***** Exercise inputs *****

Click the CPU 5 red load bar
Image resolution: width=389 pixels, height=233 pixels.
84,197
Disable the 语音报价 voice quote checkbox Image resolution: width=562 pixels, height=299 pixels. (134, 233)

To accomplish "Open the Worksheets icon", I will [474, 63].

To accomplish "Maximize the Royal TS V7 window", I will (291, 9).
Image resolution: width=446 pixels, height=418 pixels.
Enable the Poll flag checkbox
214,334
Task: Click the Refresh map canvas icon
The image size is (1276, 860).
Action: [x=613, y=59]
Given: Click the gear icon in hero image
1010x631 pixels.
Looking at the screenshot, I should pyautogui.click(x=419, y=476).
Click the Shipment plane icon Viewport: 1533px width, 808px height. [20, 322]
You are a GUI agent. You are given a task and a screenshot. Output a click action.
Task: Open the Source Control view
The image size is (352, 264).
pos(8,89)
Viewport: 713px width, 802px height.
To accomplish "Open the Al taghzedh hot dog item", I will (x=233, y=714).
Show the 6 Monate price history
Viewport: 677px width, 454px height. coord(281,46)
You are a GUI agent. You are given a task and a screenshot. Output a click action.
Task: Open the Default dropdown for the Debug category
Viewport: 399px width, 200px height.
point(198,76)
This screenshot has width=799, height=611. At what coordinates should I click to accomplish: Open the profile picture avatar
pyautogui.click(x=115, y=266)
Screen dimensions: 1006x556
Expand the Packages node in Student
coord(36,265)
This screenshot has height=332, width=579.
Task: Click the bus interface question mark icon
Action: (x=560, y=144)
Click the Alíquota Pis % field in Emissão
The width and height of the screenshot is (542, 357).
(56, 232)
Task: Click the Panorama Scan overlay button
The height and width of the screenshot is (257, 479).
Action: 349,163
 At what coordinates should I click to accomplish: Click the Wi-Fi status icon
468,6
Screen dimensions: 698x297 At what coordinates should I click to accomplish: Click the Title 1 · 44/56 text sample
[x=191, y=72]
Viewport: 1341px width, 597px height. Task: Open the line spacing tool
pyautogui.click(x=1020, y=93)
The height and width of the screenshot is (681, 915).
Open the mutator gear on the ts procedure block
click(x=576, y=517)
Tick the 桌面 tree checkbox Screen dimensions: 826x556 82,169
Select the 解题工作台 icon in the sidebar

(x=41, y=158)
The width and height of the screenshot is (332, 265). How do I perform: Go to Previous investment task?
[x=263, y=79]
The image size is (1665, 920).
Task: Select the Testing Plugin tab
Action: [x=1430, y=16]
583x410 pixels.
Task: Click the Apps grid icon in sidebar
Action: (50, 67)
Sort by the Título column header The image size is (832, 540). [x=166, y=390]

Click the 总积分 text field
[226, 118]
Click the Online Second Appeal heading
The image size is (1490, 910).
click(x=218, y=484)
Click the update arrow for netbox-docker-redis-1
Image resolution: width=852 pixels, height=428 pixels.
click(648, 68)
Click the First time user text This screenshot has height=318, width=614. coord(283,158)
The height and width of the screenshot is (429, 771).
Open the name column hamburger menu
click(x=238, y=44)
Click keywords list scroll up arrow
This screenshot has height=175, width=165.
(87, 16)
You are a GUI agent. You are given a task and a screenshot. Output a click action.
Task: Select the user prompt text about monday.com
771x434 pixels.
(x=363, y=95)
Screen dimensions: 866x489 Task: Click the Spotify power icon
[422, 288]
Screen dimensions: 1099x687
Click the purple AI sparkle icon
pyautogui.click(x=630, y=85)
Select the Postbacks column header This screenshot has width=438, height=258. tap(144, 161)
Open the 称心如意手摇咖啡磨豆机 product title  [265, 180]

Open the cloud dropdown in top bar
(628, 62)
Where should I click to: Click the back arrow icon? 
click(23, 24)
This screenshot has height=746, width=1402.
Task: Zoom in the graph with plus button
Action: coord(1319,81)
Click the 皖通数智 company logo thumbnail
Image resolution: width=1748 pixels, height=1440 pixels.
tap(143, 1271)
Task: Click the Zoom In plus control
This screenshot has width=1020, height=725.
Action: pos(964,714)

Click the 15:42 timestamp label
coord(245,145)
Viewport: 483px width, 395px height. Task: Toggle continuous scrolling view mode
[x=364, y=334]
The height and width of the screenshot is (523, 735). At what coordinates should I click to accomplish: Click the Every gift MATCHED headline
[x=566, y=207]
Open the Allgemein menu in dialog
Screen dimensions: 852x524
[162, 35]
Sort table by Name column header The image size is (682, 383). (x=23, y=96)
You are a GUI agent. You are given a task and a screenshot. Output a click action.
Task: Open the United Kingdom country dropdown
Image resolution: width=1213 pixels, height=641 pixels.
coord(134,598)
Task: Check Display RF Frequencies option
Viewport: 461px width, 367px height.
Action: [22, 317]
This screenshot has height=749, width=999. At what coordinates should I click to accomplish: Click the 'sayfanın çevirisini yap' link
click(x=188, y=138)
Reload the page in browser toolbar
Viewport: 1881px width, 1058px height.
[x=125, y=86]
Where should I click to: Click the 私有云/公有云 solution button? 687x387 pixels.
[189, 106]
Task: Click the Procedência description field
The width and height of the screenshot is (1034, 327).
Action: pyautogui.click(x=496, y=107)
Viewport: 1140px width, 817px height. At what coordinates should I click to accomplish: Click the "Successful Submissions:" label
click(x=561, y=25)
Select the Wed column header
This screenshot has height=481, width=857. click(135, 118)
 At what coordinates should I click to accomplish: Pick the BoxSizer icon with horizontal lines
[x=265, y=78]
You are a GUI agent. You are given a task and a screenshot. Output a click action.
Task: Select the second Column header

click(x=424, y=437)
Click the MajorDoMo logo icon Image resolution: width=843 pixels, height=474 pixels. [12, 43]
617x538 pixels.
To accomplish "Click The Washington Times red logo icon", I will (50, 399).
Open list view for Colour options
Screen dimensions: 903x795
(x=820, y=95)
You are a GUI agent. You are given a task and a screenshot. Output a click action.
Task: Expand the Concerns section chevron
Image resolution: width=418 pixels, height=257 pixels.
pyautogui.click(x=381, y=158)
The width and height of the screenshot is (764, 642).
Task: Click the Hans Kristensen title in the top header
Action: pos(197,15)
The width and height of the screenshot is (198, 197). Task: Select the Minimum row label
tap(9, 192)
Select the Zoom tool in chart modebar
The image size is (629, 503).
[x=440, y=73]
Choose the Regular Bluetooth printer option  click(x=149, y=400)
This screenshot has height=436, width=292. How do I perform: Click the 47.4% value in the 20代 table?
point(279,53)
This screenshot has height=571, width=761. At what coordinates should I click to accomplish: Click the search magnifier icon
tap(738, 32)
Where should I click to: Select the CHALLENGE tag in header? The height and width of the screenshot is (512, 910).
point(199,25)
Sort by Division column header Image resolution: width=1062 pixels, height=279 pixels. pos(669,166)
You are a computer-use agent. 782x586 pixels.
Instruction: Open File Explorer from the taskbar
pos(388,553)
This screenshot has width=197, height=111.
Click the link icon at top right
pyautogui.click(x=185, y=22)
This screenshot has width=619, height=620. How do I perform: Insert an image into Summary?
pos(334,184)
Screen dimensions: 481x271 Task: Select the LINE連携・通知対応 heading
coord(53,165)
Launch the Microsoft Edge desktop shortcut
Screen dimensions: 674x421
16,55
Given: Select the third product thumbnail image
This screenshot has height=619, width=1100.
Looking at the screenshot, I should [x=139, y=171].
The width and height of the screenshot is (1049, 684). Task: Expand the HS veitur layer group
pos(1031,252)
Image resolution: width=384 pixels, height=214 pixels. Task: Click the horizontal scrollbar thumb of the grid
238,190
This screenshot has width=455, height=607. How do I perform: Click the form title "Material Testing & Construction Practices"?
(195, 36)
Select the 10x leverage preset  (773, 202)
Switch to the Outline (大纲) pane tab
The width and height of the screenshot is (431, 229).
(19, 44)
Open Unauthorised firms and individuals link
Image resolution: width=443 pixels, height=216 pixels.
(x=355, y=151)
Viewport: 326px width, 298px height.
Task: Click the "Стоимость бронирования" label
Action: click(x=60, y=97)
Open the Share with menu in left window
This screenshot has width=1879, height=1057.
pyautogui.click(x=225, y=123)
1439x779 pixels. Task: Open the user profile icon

*****

Instructions for the task: Could you give everything from the line containing "Screen dimensions: 481x271" down to the end of the items as a Markdown table with the columns Row and Line? Number each row, and leave out blank lines.

Response to the exercise:
| Row | Line |
|---|---|
| 1 | Screen dimensions: 481x271 Task: Select the LINE連携・通知対応 heading |
| 2 | coord(53,165) |
| 3 | Launch the Microsoft Edge desktop shortcut |
| 4 | Screen dimensions: 674x421 |
| 5 | 16,55 |
| 6 | Given: Select the third product thumbnail image |
| 7 | This screenshot has height=619, width=1100. |
| 8 | Looking at the screenshot, I should [x=139, y=171]. |
| 9 | The width and height of the screenshot is (1049, 684). Task: Expand the HS veitur layer group |
| 10 | pos(1031,252) |
| 11 | Image resolution: width=384 pixels, height=214 pixels. Task: Click the horizontal scrollbar thumb of the grid |
| 12 | 238,190 |
| 13 | This screenshot has width=455, height=607. How do I perform: Click the form title "Material Testing & Construction Practices"? |
| 14 | (195, 36) |
| 15 | Select the 10x leverage preset  (773, 202) |
| 16 | Switch to the Outline (大纲) pane tab |
| 17 | The width and height of the screenshot is (431, 229). |
| 18 | (19, 44) |
| 19 | Open Unauthorised firms and individuals link |
| 20 | Image resolution: width=443 pixels, height=216 pixels. |
| 21 | (x=355, y=151) |
| 22 | Viewport: 326px width, 298px height. |
| 23 | Task: Click the "Стоимость бронирования" label |
| 24 | Action: click(x=60, y=97) |
| 25 | Open the Share with menu in left window |
| 26 | This screenshot has width=1879, height=1057. |
| 27 | pyautogui.click(x=225, y=123) |
| 28 | 1439x779 pixels. Task: Open the user profile icon |